◆ WHAT YOU NEED TO DO ◆
Both the line containing "Viewport: 1389px width, 868px height." and the line containing "Open the three-dot more options menu" belong to the span. Output exactly that span from the listing below, and nothing outside it.

====== DATA FOR THIS EXERCISE

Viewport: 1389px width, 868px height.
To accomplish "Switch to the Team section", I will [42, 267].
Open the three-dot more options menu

============
====== DATA FOR THIS EXERCISE

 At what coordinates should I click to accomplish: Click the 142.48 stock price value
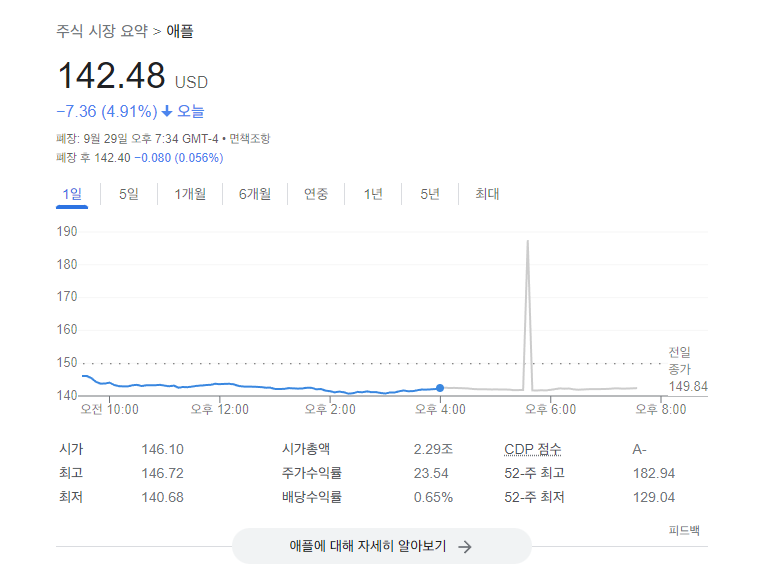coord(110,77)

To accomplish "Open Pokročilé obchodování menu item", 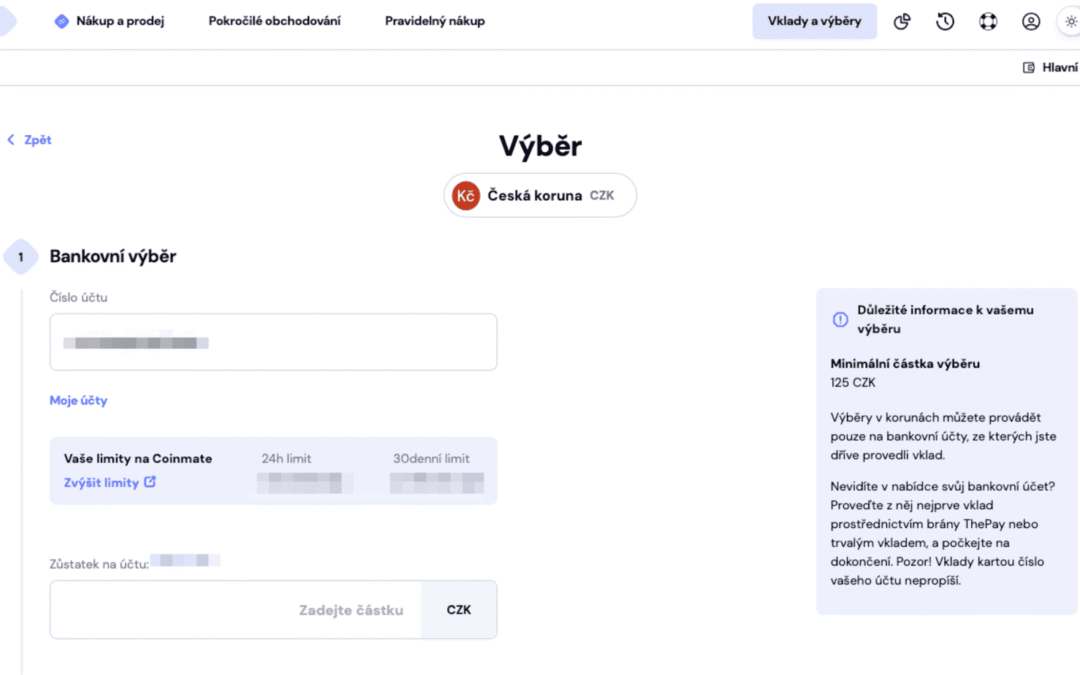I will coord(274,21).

============
====== DATA FOR THIS EXERCISE

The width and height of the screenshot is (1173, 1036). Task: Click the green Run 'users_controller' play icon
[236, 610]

============

◆ RESPONSE AREA ◆
Viewport: 1389px width, 868px height.
To accomplish "Switch to the Team section", I will [42, 267].
Open the three-dot more options menu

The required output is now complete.